Lebih lanjut,, salah satu warga yang turut memantau kegiatan tersebut, menyayangkan tindakan pembiaran dari aparat desa. Ia menilai hal ini sebagai bentuk dugaan perusakan aset negara dan berniat melayangkan laporan resmi ke Tipidter Polres Kepahiang.
“Pekerjaan tanpa SOP ini bisa berakibat fatal, baik bagi pekerja maupun masyarakat pengguna jalan. Tidak ada rambu peringatan terpasang di lokasi. Ini sangat berbahaya,” kata Anca.

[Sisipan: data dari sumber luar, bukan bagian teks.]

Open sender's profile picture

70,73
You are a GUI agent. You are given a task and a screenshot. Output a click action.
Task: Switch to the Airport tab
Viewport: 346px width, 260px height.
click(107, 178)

Nama seorang oknum berinisial AL juga disebut-sebut telah mendapat izin dari pejabat PLN dan Ketua Lembaga LP-KPK Provinsi Bengkulu. Namun saat dikonfirmasi langsung, Dimas, perwakilan dari PLN Cabang Kepahiang, membantah adanya komunikasi maupun pemberian izin terkait kegiatan tersebut.
“Kami tidak pernah menerima konfirmasi atau memberi izin kepada siapa pun soal pemindahan tiang itu,” tegas Dimas saat dikonfirmasi awak media pagi tadi di lokasi.
Situasi ini menunjukkan adanya indikasi kelalaian administratif dan pengabaian prosedur yang berpotensi menimbulkan kerugian negara serta membahayakan masyarakat.